The article 32 of the Law of Ukraine “On national police” legitimizes the current practice of militia when any person can be stopped with the requirement to provide documents proving its identity for verification. Such verification of documents violates the frames of personal freedom which are guaranteed with the article 29 of the Constitution of Ukraine. In addition according of the article 32 of the Law the police officer can stop a person and demand to provide documents if there is a sufficient reason to believe that such person “has an intention to commit a crime”. This provision imposes on any person the unconstitutional obligation to bring his/her personal documents all the time because otherwise a police officer has the right to detain such person and to bring this person to police department for identification.

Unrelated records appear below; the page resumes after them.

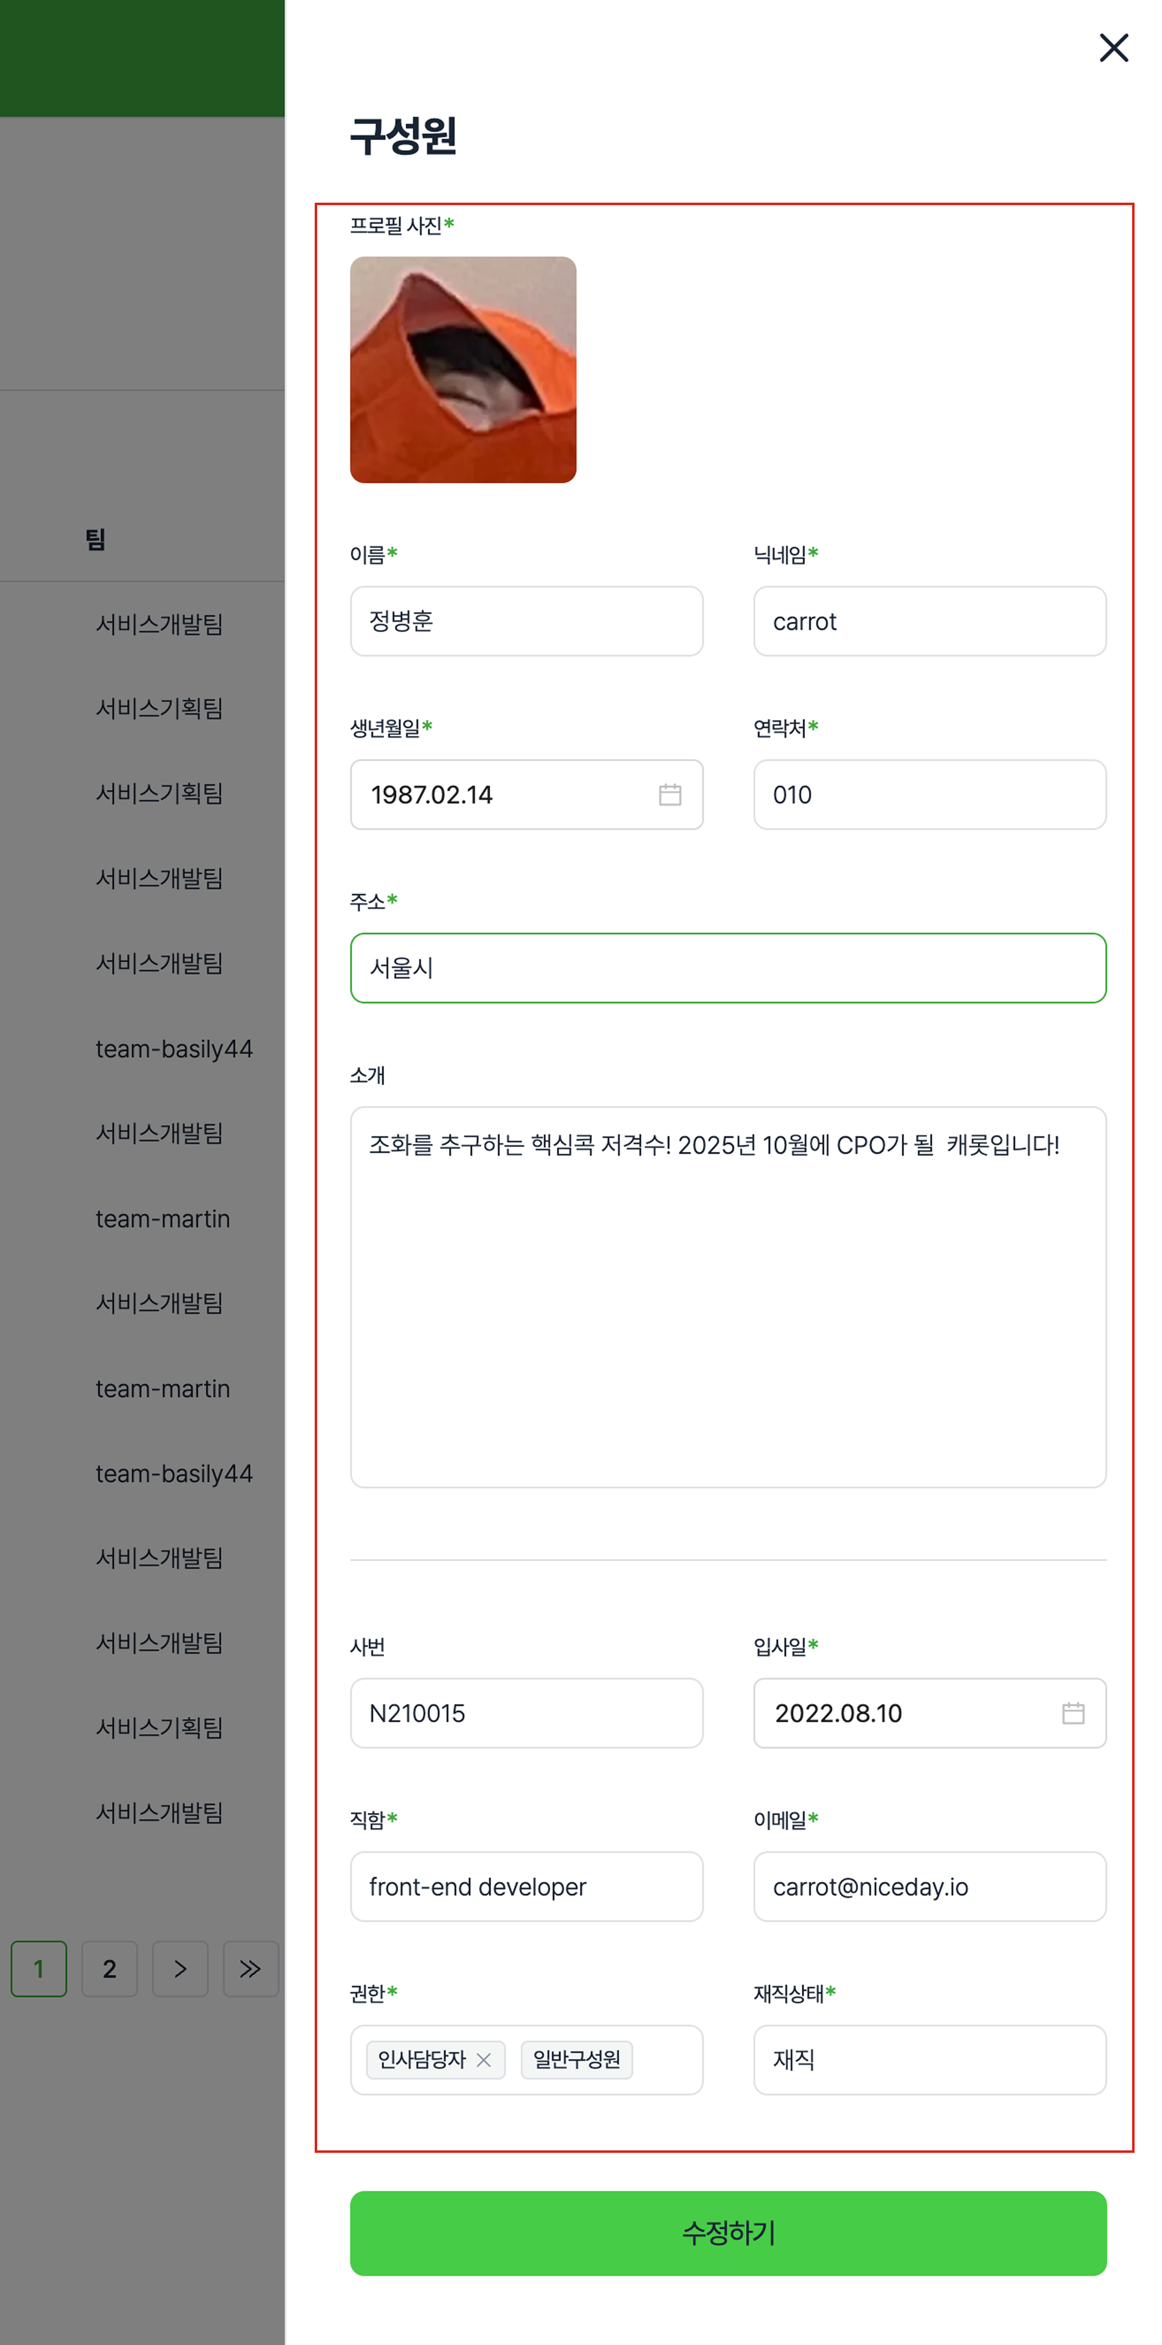Open the 입사일 calendar icon
1162x2345 pixels.
coord(1073,1713)
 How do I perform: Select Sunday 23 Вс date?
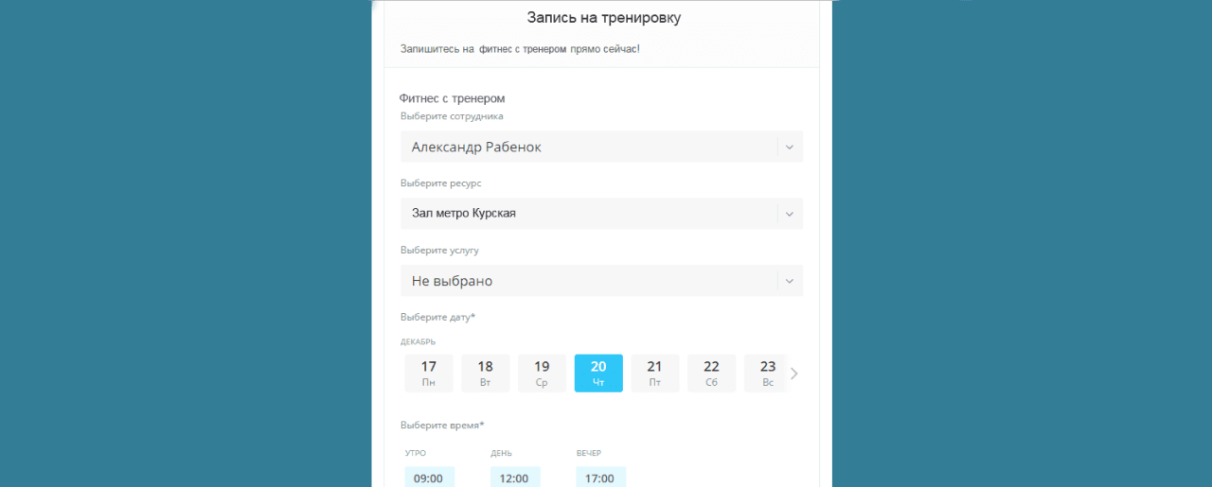point(766,374)
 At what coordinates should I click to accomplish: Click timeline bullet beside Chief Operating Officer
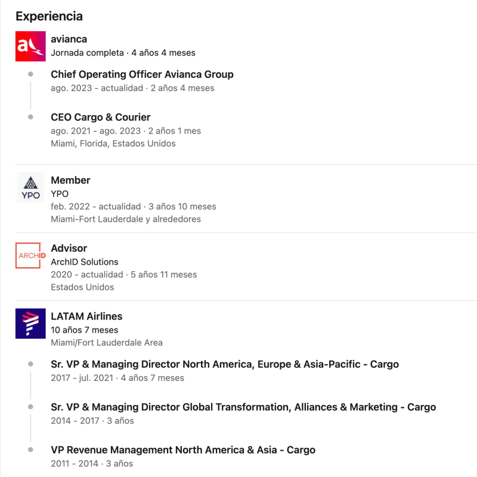pos(30,74)
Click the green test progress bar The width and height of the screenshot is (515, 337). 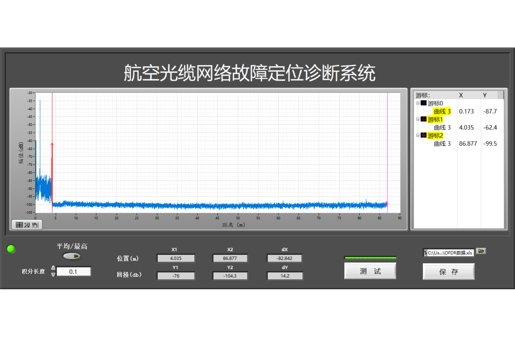370,258

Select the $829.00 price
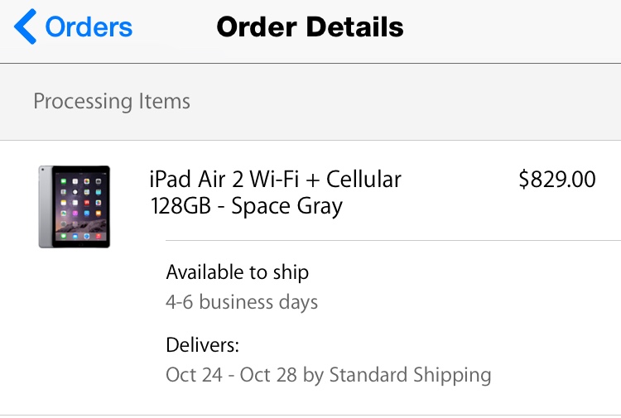point(557,180)
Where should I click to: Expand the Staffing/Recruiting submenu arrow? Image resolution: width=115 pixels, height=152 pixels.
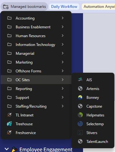pos(63,106)
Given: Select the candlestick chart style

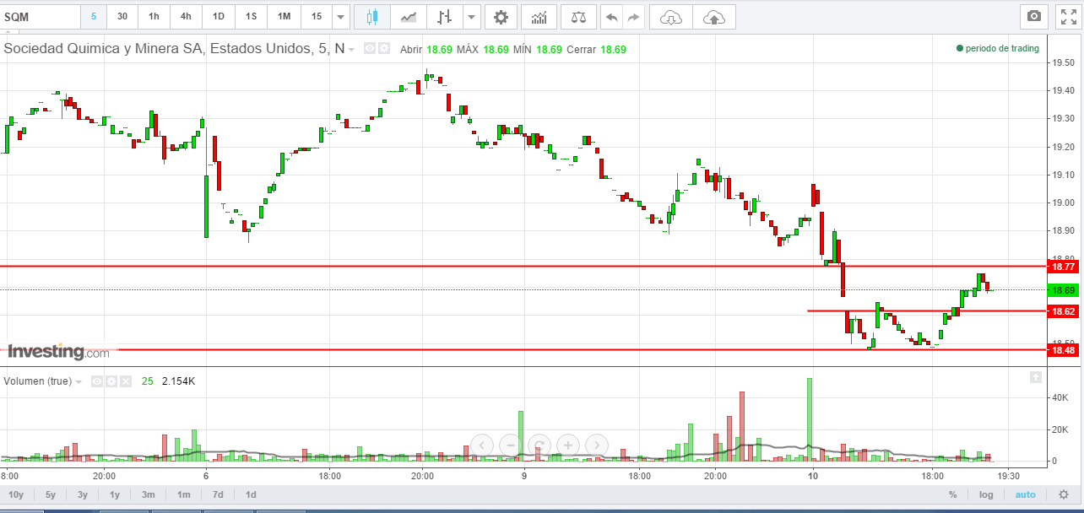Looking at the screenshot, I should point(372,17).
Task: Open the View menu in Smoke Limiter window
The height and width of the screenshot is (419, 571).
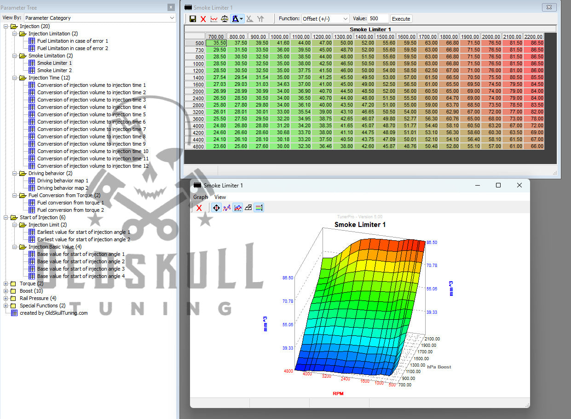Action: (x=220, y=197)
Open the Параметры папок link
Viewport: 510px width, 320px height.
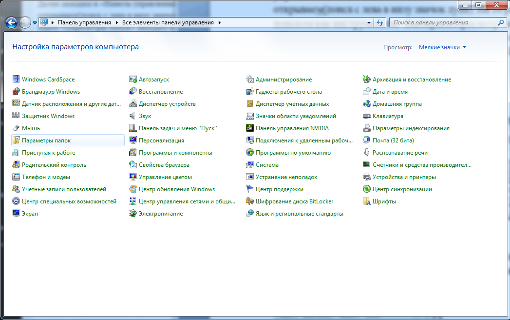[46, 140]
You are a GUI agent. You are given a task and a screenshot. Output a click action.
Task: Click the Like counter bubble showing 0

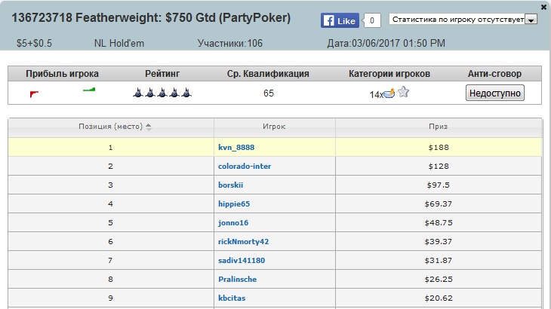(372, 20)
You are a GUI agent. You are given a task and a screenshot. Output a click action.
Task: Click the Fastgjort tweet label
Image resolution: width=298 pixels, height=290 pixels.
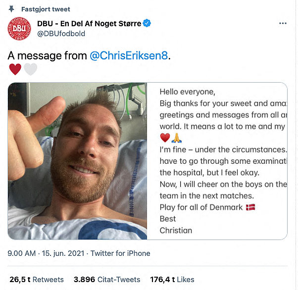tap(46, 9)
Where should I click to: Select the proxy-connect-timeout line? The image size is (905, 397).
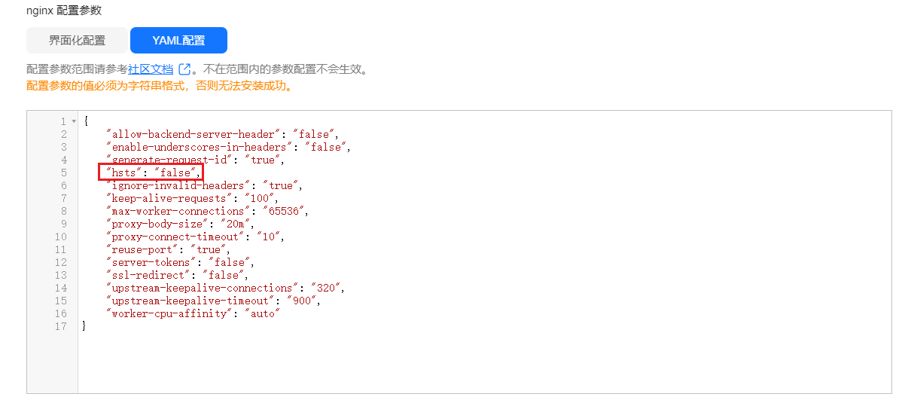click(196, 237)
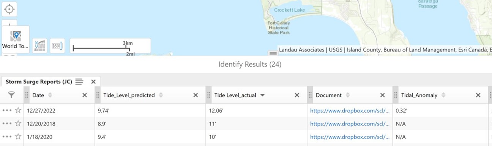Star the 12/27/2022 row as favorite
The height and width of the screenshot is (146, 492).
(18, 110)
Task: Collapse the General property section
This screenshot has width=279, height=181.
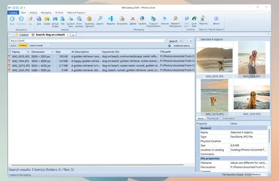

According to the current legislation it is possible to ascertain the circumstances (by means of interview) in cases of administrative crimes during drawing up the protocol. Separately there also exists a procedural action in the form of interrogation in criminal proceedings regulated by the Criminal Procedure Code. However, the article 33 of the Law introduced the new police measure “questioning” which can also be conducted in the police department. This means that such questioning can be manipulated and there exists a possibility to substitute with this concept the actual perpetual detention and even to use the obtained information with the purpose of criminal accusation of the person.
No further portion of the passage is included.